I'm glad to see you're doing the daily posts. It's a worthwhile endeavor. All props to you my friend.

Date: 5 Jan 2012 22:00 (UTC)
From: [identity profile] skonen-blades.livejournal.com
Yeah. It's very hard to encapsulate or even genuinely touch a subject as large as death. I generally don't get along with people who talk about how unfair things are all the time but watching my cat just fade out like that struck me as completely unfair. Like unfair on a universal level. I mean, I watched my dad pass away from cancer as well but he was a sentient, human being and that was different. I've barely written anything about that experience because I can't think of a way to accurately address the death of one's father. It's just too huge.
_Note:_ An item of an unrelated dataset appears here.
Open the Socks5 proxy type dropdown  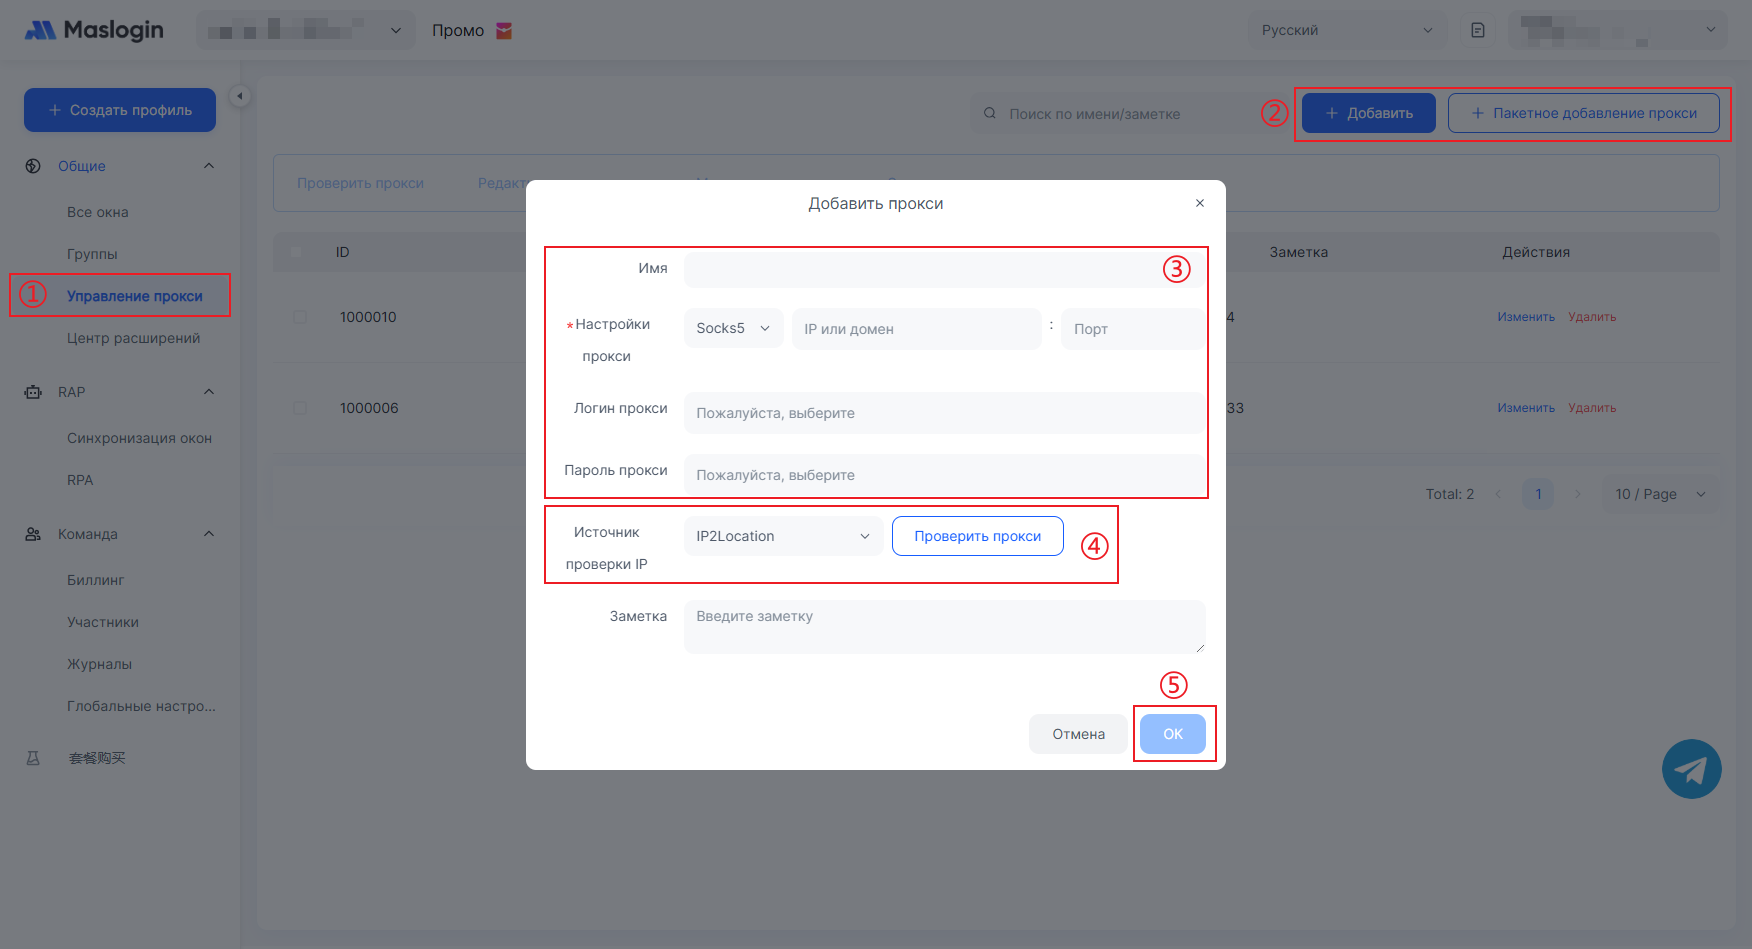point(733,329)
But with our cat Ingeai, I had a lot of very clear thoughts in my head as I witnessed it. It was a real education seeing this cat get taken away. I'm glad this piece resonates. I really wasn't sure how it was going to turn out.

Date: 8 Jan 2012 19:25 (UTC)
From: [identity profile] sr-smith.livejournal.com
Quite an emotional and yet objective view of that which is never easy, never timely, almost never welcome. Crafted with apparent care.

Date: 8 Jan 2012 20:07 (UTC)
From: [identity profile] skonen-blades.livejournal.com
Yeah. I find it hard to address the larger issues of things like death because it's just so huge. It's part of life, though. Glad you liked the take I had on it.